How to complete this task —
Please output the section of the listing below that opens with the line containing "Task: Jump to previous find result" and closes with the line containing "Task: Open the Wi-Fi status menu", exactly and with nothing else.

Record set —

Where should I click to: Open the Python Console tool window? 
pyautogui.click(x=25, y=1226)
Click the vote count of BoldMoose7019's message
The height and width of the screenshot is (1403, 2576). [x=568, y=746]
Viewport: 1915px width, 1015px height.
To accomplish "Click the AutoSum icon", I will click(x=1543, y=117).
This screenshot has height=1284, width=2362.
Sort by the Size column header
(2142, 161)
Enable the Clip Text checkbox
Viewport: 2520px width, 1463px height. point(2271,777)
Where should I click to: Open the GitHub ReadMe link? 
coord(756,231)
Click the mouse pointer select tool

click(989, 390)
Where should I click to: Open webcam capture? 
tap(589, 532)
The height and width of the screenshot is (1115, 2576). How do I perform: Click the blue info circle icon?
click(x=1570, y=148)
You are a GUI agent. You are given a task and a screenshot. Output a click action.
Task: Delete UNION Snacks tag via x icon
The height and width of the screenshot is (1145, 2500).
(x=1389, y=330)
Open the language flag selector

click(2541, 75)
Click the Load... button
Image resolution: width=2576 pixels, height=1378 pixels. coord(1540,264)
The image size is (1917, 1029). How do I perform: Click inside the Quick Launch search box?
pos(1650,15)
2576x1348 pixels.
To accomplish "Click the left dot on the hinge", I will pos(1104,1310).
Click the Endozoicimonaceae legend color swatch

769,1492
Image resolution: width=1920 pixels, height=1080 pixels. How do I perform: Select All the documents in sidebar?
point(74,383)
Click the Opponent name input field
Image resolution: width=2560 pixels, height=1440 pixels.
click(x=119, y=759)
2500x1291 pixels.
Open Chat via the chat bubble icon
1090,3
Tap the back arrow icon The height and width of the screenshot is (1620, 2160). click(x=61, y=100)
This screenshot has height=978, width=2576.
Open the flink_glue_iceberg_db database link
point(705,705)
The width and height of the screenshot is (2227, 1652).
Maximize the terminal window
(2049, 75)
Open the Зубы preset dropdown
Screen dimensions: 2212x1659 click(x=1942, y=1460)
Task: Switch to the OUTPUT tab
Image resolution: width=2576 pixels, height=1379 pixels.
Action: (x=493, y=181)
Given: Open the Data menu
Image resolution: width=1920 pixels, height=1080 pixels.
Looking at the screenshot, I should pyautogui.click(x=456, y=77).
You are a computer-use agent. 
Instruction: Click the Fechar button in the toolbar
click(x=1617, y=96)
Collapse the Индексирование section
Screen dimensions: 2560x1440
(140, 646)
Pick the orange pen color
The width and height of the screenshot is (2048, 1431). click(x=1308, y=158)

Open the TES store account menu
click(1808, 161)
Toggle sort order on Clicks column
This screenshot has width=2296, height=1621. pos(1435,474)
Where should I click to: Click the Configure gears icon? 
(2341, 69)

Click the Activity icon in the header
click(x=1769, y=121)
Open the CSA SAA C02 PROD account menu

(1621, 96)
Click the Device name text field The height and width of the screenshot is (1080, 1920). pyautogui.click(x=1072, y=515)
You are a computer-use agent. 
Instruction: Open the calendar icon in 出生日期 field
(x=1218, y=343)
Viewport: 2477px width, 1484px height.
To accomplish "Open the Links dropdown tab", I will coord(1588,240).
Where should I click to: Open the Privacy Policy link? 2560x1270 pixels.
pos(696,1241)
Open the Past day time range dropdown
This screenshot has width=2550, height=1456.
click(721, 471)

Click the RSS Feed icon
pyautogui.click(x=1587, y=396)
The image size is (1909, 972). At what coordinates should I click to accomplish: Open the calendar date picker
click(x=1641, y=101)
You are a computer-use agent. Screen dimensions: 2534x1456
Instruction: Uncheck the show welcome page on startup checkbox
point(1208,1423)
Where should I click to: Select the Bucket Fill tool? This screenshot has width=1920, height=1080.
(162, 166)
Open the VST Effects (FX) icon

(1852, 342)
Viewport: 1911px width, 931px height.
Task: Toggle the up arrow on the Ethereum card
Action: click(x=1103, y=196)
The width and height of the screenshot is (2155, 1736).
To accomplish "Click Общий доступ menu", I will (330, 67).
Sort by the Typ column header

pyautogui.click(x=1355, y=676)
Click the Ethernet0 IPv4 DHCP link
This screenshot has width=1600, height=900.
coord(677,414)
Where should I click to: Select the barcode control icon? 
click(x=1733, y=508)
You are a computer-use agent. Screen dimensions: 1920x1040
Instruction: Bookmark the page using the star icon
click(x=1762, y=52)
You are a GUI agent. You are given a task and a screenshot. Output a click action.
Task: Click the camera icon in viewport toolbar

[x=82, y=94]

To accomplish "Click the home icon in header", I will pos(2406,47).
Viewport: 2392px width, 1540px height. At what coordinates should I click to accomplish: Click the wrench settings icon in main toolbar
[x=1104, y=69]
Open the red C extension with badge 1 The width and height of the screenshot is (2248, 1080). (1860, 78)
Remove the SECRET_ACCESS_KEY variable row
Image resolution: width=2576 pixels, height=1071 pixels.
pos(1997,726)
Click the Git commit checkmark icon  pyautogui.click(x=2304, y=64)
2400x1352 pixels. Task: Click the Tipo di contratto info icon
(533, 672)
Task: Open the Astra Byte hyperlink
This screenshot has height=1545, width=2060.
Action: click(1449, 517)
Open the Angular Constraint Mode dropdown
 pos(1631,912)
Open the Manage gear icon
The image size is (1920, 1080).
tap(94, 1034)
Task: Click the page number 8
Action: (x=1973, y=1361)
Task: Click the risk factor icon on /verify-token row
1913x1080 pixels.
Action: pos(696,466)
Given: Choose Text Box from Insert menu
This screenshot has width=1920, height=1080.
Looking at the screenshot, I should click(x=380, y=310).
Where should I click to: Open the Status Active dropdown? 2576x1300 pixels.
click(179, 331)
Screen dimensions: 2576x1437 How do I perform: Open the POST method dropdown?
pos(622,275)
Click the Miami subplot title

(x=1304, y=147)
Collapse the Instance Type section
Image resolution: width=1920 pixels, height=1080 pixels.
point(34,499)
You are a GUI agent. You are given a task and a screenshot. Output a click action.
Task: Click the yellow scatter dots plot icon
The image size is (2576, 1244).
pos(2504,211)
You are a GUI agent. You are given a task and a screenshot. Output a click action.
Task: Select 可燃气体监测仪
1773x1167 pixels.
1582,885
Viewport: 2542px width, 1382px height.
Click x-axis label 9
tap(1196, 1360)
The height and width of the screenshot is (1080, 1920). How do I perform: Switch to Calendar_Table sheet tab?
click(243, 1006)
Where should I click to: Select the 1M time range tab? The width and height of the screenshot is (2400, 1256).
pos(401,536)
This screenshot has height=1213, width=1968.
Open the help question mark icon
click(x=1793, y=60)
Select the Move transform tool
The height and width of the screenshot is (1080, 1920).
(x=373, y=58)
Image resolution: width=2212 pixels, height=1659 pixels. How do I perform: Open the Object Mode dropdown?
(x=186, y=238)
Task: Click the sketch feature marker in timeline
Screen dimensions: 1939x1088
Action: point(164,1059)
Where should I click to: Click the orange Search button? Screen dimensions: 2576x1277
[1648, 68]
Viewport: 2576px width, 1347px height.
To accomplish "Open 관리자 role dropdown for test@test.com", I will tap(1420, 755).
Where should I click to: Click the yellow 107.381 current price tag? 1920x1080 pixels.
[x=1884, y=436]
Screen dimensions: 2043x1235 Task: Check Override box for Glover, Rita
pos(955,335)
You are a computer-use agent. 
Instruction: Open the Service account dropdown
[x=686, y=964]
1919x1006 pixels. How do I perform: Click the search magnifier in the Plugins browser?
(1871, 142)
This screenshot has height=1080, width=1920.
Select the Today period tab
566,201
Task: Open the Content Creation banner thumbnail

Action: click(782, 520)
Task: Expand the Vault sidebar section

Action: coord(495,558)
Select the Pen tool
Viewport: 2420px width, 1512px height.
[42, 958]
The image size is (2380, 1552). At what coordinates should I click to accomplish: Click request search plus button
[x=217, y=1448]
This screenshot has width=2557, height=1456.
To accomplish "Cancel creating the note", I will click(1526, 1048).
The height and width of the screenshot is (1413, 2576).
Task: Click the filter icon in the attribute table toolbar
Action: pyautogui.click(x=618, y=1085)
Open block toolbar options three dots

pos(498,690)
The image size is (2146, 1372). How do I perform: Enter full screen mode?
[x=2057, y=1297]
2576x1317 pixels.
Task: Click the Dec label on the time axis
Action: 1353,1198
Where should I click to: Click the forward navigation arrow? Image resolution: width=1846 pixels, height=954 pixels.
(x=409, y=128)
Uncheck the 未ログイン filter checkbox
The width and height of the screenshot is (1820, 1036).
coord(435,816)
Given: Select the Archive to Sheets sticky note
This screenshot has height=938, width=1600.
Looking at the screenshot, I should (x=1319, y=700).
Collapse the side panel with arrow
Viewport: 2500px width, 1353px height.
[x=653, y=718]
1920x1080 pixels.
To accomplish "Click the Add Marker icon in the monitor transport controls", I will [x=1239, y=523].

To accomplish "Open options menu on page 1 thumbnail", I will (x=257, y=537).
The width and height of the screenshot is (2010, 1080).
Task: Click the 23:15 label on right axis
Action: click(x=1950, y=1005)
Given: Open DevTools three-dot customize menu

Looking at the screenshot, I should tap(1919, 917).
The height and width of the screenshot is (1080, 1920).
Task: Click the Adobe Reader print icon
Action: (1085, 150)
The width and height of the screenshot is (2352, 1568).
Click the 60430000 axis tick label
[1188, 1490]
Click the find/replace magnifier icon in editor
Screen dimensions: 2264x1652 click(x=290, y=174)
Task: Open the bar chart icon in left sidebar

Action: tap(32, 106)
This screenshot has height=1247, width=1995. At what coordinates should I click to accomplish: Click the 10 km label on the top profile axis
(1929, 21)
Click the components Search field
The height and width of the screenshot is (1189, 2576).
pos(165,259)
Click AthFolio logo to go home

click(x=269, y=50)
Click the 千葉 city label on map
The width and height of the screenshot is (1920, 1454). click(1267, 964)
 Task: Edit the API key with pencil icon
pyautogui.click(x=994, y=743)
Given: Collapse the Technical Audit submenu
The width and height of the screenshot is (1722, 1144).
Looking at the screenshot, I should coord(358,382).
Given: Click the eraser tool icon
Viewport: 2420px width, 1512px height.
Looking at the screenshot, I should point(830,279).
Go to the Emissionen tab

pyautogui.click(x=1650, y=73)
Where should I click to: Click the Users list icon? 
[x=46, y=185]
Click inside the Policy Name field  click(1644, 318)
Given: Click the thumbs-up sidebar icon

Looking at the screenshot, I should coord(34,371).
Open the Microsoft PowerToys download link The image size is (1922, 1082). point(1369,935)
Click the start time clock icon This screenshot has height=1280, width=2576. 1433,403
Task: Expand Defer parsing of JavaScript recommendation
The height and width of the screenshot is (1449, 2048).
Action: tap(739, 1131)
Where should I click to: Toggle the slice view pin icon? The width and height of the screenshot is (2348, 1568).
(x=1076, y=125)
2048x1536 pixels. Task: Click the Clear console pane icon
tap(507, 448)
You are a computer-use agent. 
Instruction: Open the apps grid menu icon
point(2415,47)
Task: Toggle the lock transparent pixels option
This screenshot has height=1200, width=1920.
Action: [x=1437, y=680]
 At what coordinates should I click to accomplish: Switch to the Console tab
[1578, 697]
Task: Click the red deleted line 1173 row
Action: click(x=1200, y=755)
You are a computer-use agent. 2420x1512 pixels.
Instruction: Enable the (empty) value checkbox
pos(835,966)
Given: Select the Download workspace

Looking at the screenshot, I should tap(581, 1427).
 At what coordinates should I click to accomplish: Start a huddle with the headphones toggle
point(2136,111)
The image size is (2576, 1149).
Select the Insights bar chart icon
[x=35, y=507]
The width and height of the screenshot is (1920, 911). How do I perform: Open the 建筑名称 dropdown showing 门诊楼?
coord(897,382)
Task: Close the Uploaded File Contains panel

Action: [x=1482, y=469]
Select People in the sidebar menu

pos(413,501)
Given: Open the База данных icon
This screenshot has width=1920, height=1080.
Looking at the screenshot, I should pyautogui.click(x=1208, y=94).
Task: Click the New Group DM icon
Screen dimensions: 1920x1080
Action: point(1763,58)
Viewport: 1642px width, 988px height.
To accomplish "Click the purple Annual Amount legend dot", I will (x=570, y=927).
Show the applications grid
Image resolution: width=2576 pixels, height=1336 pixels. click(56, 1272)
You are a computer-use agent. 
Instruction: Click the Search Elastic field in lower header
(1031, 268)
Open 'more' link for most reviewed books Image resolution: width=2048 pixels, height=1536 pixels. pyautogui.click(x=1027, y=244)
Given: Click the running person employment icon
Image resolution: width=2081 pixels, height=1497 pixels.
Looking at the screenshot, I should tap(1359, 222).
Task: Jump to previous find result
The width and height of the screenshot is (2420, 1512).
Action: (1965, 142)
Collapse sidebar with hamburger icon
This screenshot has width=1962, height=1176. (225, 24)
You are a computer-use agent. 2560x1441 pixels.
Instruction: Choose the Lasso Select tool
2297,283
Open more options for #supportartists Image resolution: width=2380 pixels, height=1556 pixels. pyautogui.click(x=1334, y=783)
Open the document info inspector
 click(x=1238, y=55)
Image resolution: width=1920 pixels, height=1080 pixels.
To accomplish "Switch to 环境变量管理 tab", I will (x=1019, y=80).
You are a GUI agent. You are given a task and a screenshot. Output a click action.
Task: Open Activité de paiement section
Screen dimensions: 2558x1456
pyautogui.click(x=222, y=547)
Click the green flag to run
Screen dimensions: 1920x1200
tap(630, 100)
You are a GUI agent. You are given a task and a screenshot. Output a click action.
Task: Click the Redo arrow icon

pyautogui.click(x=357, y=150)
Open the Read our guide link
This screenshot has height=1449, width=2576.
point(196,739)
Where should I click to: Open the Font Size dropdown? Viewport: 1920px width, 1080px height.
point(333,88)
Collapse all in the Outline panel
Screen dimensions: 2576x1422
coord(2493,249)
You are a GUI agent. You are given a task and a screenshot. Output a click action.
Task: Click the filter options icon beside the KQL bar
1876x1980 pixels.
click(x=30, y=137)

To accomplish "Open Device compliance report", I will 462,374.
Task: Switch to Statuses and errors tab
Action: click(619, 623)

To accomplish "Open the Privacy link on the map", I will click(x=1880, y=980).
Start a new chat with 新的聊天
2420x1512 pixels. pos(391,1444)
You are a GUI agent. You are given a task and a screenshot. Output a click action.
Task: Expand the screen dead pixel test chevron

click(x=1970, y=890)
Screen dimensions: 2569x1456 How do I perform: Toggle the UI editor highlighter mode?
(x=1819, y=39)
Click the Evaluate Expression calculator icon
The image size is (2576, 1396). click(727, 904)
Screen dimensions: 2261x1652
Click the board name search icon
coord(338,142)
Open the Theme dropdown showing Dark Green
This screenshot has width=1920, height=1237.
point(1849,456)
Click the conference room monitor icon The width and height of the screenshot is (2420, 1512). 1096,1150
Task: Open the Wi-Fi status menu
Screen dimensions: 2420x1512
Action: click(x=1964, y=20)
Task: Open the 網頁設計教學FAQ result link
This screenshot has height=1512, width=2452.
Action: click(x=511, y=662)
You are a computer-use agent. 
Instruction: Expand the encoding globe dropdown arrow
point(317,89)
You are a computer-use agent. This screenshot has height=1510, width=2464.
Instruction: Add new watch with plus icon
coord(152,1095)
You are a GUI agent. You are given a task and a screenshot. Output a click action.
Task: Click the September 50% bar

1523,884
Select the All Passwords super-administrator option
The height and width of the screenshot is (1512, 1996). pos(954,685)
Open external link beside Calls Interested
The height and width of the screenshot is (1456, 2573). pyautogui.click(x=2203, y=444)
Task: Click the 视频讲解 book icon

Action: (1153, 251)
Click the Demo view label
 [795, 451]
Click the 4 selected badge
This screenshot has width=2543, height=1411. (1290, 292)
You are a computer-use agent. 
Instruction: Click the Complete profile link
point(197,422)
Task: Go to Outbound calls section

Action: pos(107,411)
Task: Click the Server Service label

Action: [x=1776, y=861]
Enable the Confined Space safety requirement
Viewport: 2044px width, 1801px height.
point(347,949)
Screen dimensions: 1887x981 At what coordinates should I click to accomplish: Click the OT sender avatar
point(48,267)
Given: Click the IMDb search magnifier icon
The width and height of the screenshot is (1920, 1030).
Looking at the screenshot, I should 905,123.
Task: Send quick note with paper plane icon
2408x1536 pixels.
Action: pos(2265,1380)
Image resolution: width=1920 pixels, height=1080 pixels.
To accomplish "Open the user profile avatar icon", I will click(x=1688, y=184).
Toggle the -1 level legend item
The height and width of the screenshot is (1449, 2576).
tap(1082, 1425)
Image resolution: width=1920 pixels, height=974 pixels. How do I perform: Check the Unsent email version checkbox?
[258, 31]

Task response —
Task: Jump to previous find result
The width and height of the screenshot is (2420, 1512).
Action: (1965, 142)
Collapse sidebar with hamburger icon
This screenshot has width=1962, height=1176. (225, 24)
You are a computer-use agent. 2560x1441 pixels.
Instruction: Choose the Lasso Select tool
2297,283
Open more options for #supportartists Image resolution: width=2380 pixels, height=1556 pixels. pyautogui.click(x=1334, y=783)
Open the document info inspector
 click(x=1238, y=55)
Image resolution: width=1920 pixels, height=1080 pixels.
To accomplish "Switch to 环境变量管理 tab", I will (x=1019, y=80).
You are a GUI agent. You are given a task and a screenshot. Output a click action.
Task: Open Activité de paiement section
Screen dimensions: 2558x1456
pyautogui.click(x=222, y=547)
Click the green flag to run
Screen dimensions: 1920x1200
tap(630, 100)
You are a GUI agent. You are given a task and a screenshot. Output a click action.
Task: Click the Redo arrow icon

pyautogui.click(x=357, y=150)
Open the Read our guide link
This screenshot has height=1449, width=2576.
point(196,739)
Where should I click to: Open the Font Size dropdown? Viewport: 1920px width, 1080px height.
point(333,88)
Collapse all in the Outline panel
Screen dimensions: 2576x1422
coord(2493,249)
You are a GUI agent. You are given a task and a screenshot. Output a click action.
Task: Click the filter options icon beside the KQL bar
1876x1980 pixels.
click(x=30, y=137)

To accomplish "Open Device compliance report", I will 462,374.
Task: Switch to Statuses and errors tab
Action: click(619, 623)

To accomplish "Open the Privacy link on the map", I will click(x=1880, y=980).
Start a new chat with 新的聊天
2420x1512 pixels. pos(391,1444)
You are a GUI agent. You are given a task and a screenshot. Output a click action.
Task: Expand the screen dead pixel test chevron

click(x=1970, y=890)
Screen dimensions: 2569x1456 How do I perform: Toggle the UI editor highlighter mode?
(x=1819, y=39)
Click the Evaluate Expression calculator icon
The image size is (2576, 1396). click(727, 904)
Screen dimensions: 2261x1652
Click the board name search icon
coord(338,142)
Open the Theme dropdown showing Dark Green
This screenshot has width=1920, height=1237.
point(1849,456)
Click the conference room monitor icon The width and height of the screenshot is (2420, 1512). 1096,1150
Task: Open the Wi-Fi status menu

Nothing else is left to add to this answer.